I was hooked. What next? The next one should obviously be another book by Jules Verne, I knew that, but which one? My wise friend could not help. It turned out, to my great disappointment, that the only Verne book he ever read was Mathias Sandor. I was on my own. Being methodical I chose the book on the shelf next to Mathias Sandor. I think it was Kéraban the Inflexible.

Kéraban lived in Constantinople, and he had his principles, one of which was to refuse to pay a certain tax to cross the Bosphorus. He decides instead to go round the Black Sea. Not an easy voyage. He must cross several countries, each one producing a different kind of menace. He manages well, but soon faces the same problem again when his daughter gets married on the other side of the Bosphorus.

It took me several months to devour the 72 volumes. So what did I think of them? Were all of them interesting? They were. Every story was different, but there was a leitmotif. Conflicts arise, conflicts are resolved and at the end everyone is happy, with the exception of the baddies who give the excitement to the story and who invariably receive their just deserts.

Let me mention a few of Verne’s stories. The one best known in England is Round the World in Eighty Days. Mr Phileas Fogg, a distinguished member of the Reform Club, makes a bet that he can travel round the world in eighty days. There are of course lots of setbacks, but (spoiler alert) at the end he is saved by the fact — which was a great surprise to me and to my friends — that if you go the right way around the world, you gain a full day.

A considerable proportion of Verne’s stories are about travel. There is the great story of Cascabel Cesar, who with his group of circus artists has to return to his native France, alas his travel money is stolen and the only way they can return to Europe with their props and horses from the United States is via Alaska. They manage, though not without difficulties. There is also an extraordinary travel story taking place in Russia. Mikhail Strogoff has to deliver a letter from Moscow to Irkutsk some thousands of miles away.

Then there are plenty of travel stories that belong to science fiction, like Captain Nemo with his vessel that could move under the sea.

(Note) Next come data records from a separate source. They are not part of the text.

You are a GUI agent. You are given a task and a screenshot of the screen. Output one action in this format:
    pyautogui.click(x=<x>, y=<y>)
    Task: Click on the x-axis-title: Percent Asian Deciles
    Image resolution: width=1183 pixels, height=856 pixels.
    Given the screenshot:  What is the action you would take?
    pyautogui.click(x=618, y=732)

There is a ship that could fly, one that can reach the centre of the Earth, and there is a way to travel to the moon.  To get there they need a big gun that fires the capsule with the passengers inside on its way to the Moon. The only war that comes into his stories is the American Civil war. This is in sharp contrast to the writings of his contemporary, Guy de Maupassant, who was obsessed with the Germans occupying France during the Franco-Prussian War of 1870-71.

So Jules Verne ignores the real war on his own doorstep . Was he a pacifist? I don’t know. I believe France’s elite was dominated at the time by the triple vow: Pour la Patrie, pour la Science, pour la Gloire (“For Country, for Science and for Glory”). It looked to me that Verne’s choice was mainly Pour la Science, not forgetting that he was a Frenchman, but having little interest in Glory. His books were not highly regarded in his lifetime. Sadly, he never made it to the Académie Française. He was dismissed as a children’s author. I think his rejection was pure Gallic intellectual snobbery.

Finally, some statistics: Verne lived from 1828 to 1905. In his day he was the second most translated author in the world — below Agatha Christie, but above William Shakespeare.